## Aim
Reproduce each line of the material below word for word, omitting the pictures.

(A block of data)
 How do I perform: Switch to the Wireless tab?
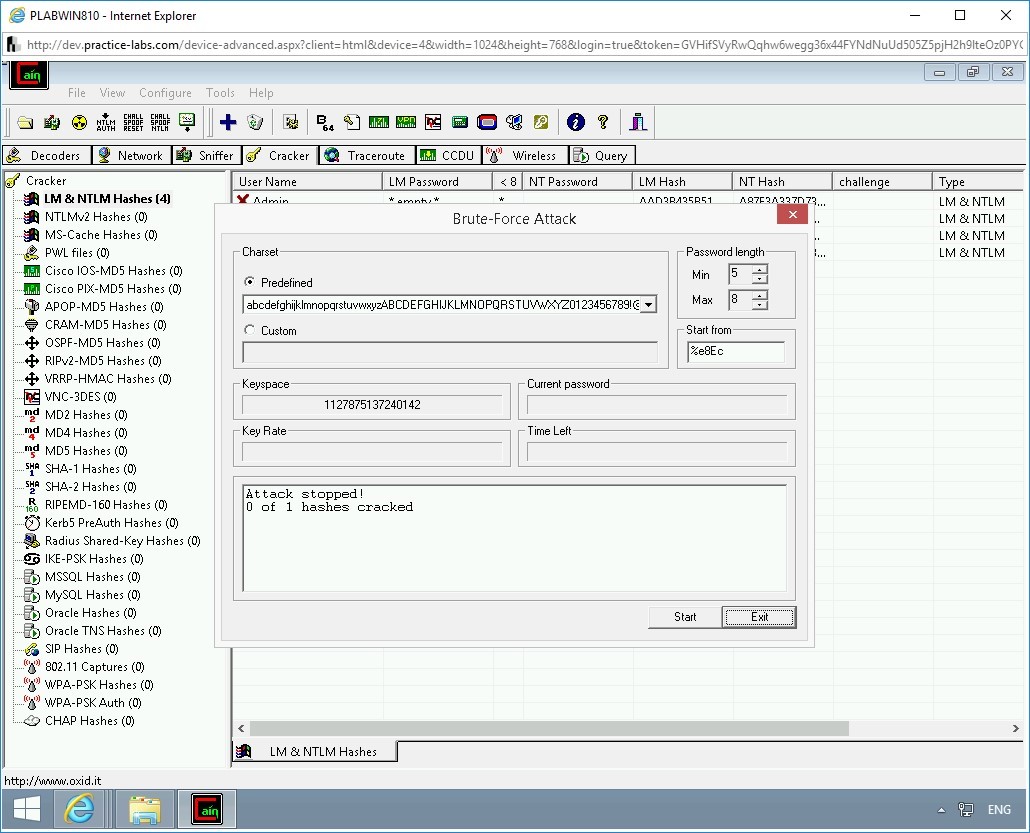pyautogui.click(x=524, y=155)
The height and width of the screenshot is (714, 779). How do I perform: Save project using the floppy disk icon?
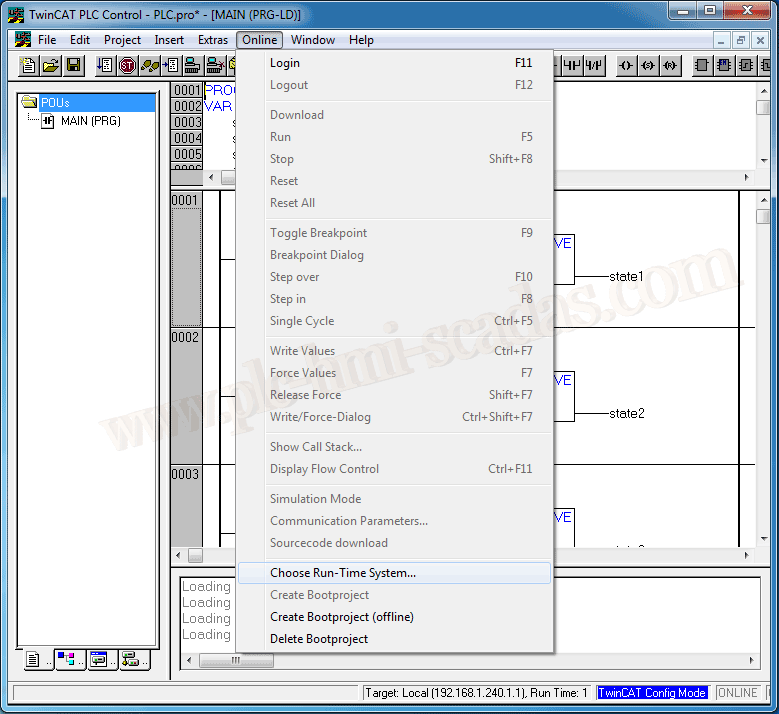coord(74,66)
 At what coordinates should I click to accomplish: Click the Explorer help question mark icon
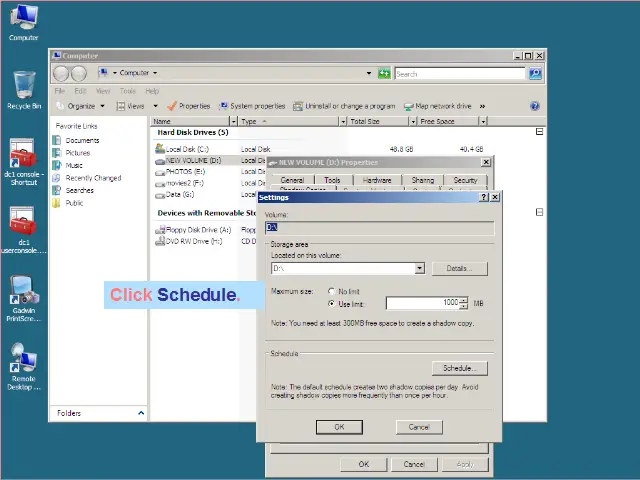coord(535,106)
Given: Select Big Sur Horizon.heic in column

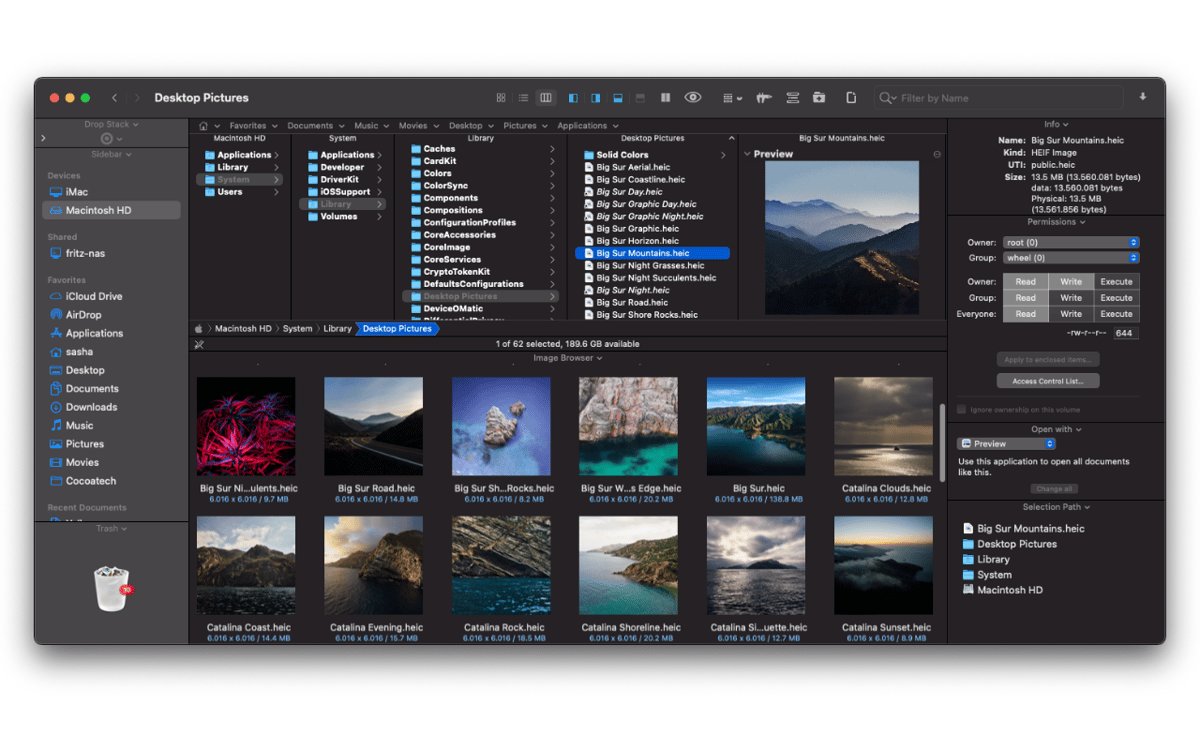Looking at the screenshot, I should 637,241.
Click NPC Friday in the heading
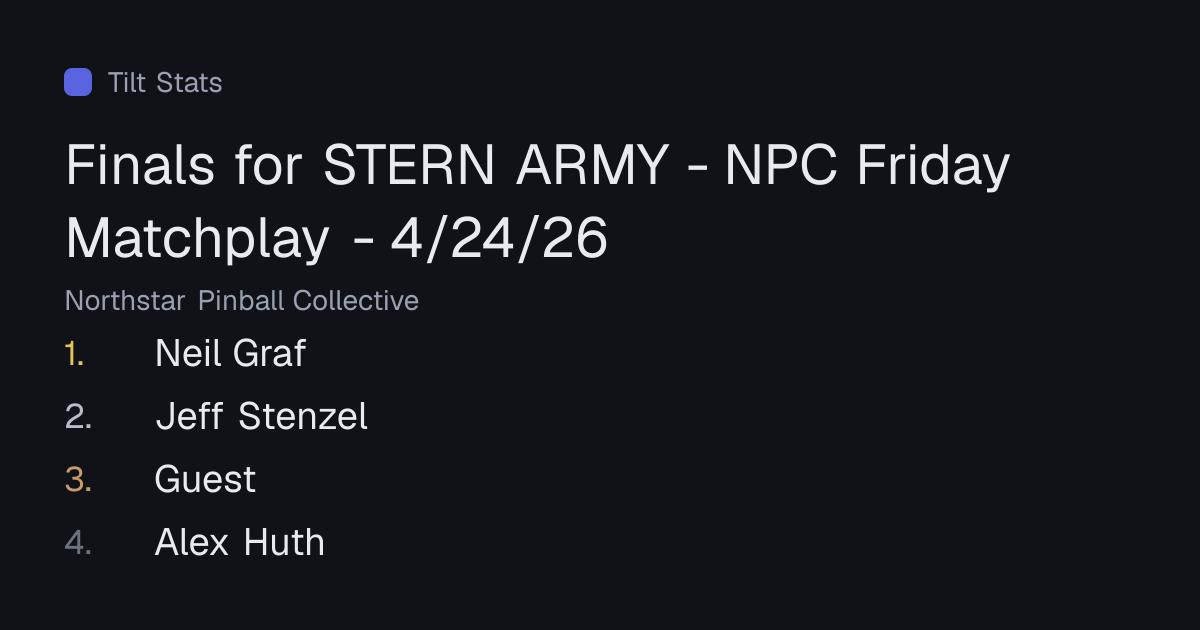 [867, 166]
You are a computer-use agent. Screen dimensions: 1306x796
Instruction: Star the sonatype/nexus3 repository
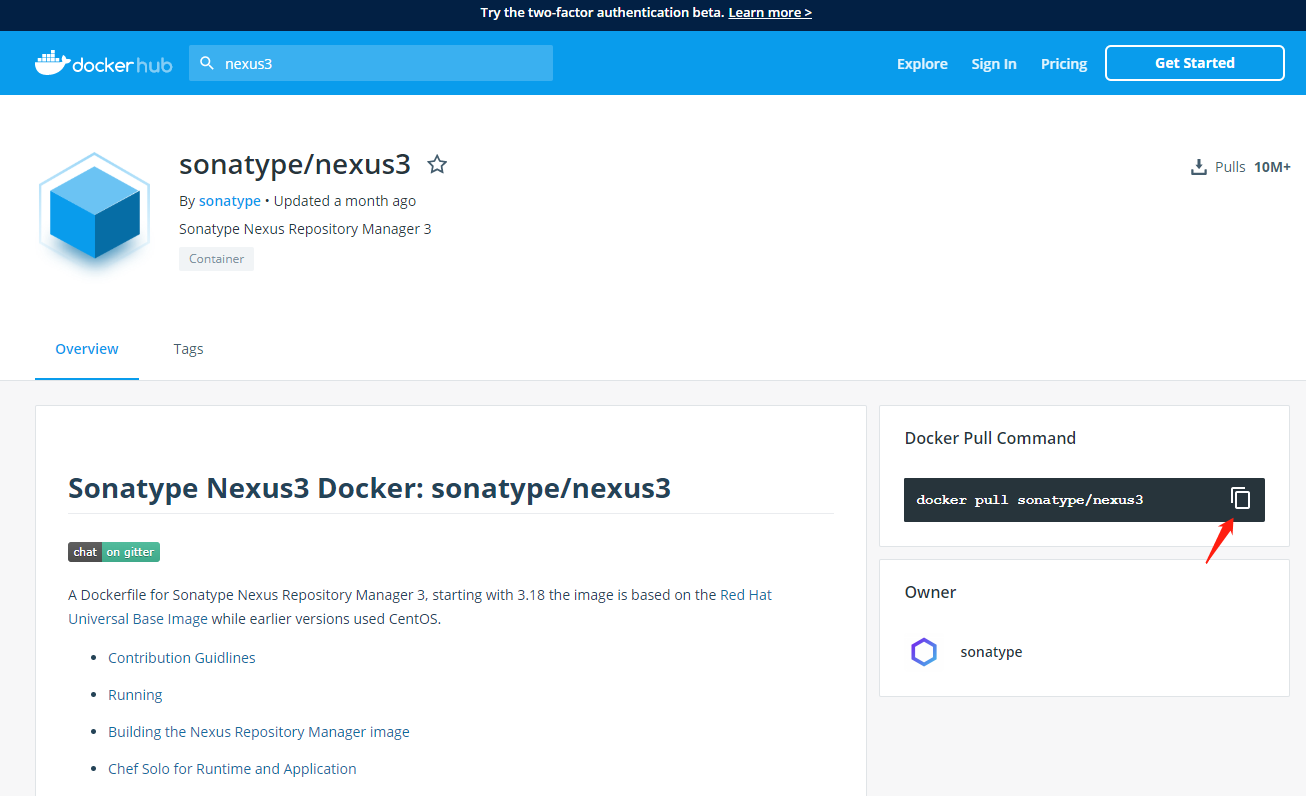pos(437,165)
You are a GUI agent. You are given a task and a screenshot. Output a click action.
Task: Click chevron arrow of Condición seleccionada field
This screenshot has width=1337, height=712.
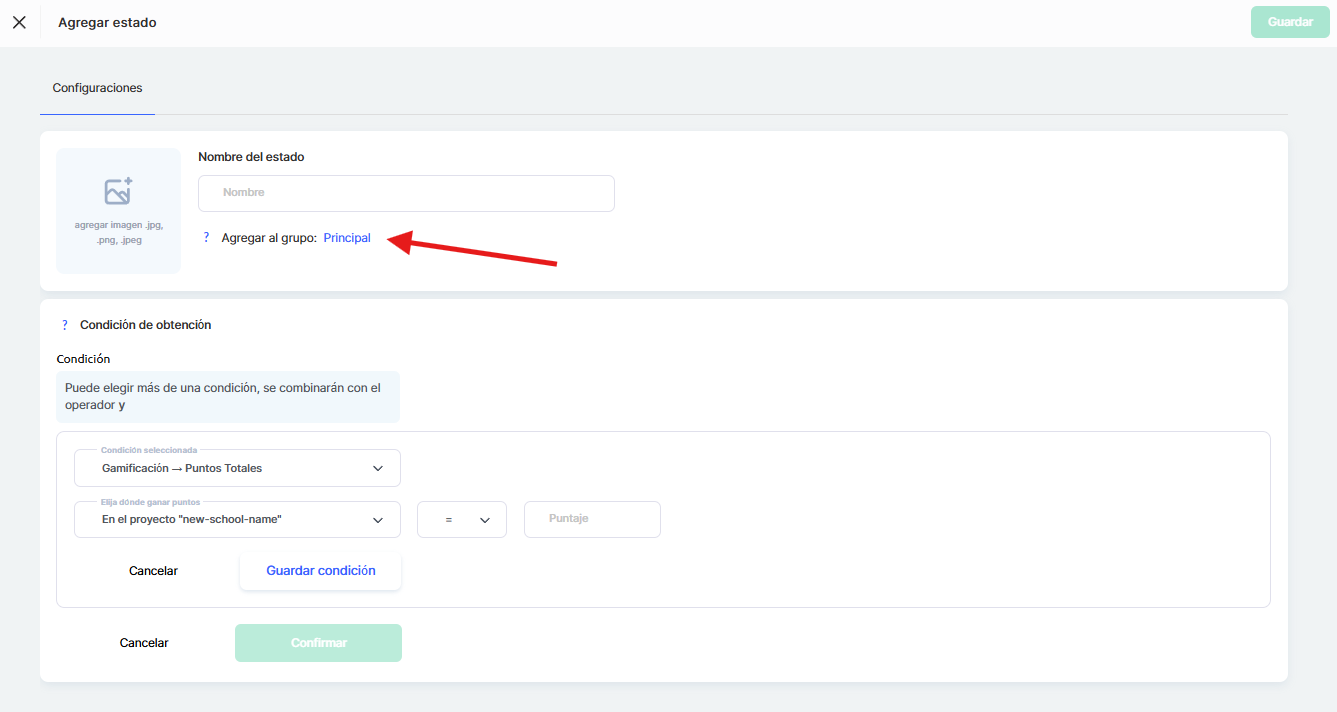(378, 468)
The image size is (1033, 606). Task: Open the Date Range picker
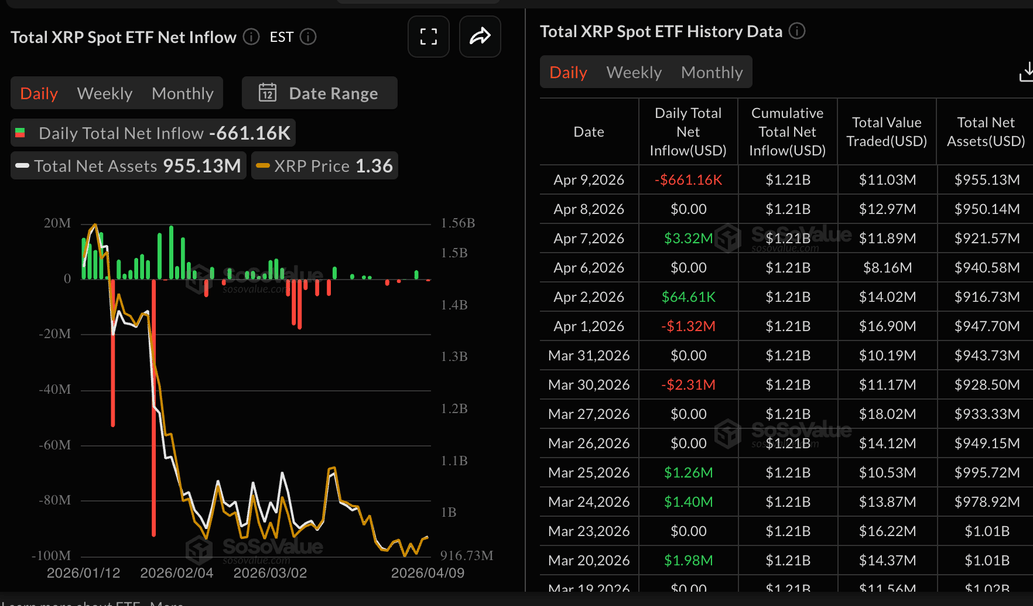319,92
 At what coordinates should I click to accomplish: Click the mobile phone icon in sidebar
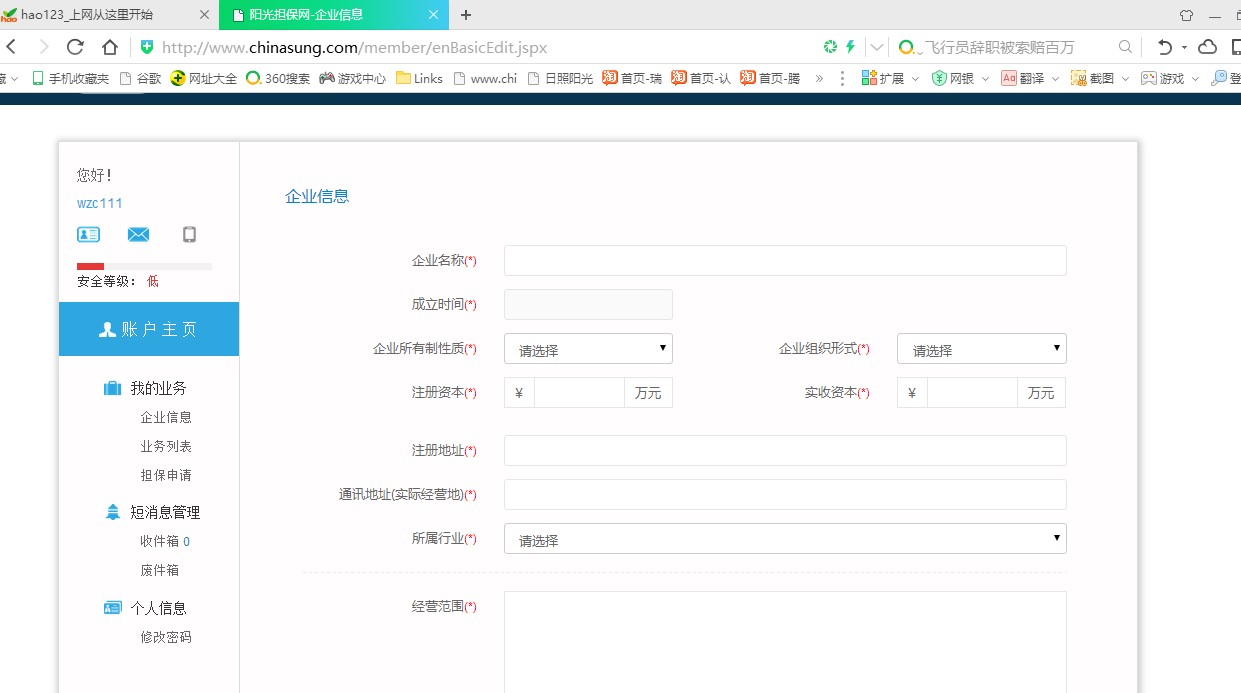189,235
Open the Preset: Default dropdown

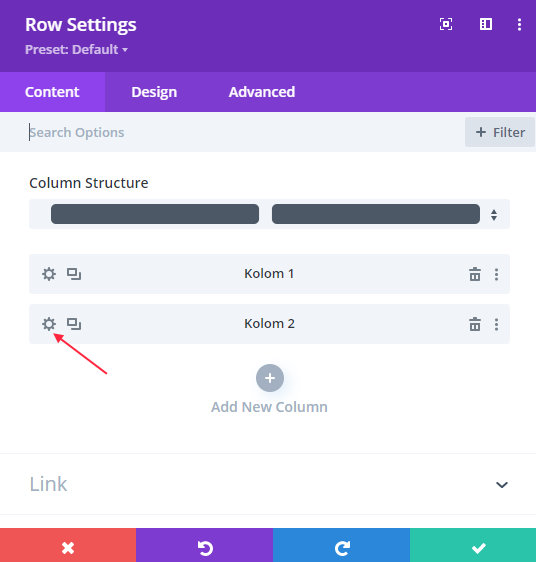pos(76,49)
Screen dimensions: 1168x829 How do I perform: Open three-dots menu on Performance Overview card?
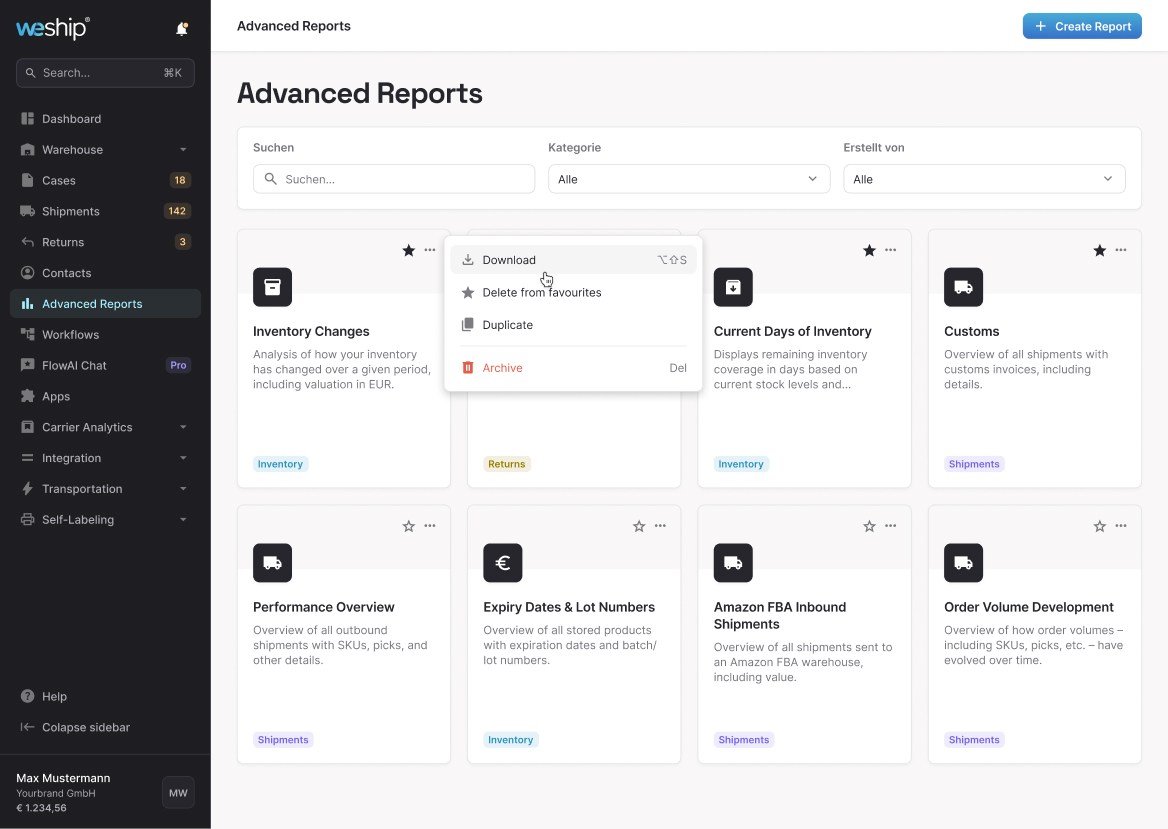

## Solution
 How do I perform: Switch to the Wireless tab?
pyautogui.click(x=524, y=155)
The height and width of the screenshot is (714, 779). How do I perform: Save project using the floppy disk icon?
coord(74,66)
 At what coordinates should I click to accomplish: Click the Explorer help question mark icon
coord(535,106)
Given: Select Big Sur Horizon.heic in column

Looking at the screenshot, I should 637,241.
Click NPC Friday in the heading
 [867, 166]
You are a computer-use agent. Screen dimensions: 1306x796
Instruction: Star the sonatype/nexus3 repository
pos(437,165)
You are a GUI agent. You are given a task and a screenshot. Output a click action.
Task: Click chevron arrow of Condición seleccionada field
This screenshot has width=1337, height=712.
(378, 468)
The image size is (1033, 606). Task: Open the Date Range picker
319,92
 At what coordinates should I click to accomplish: Click the mobile phone icon in sidebar
189,235
Open the Preset: Default dropdown

pos(76,49)
Screen dimensions: 1168x829 How do I perform: Open three-dots menu on Performance Overview card?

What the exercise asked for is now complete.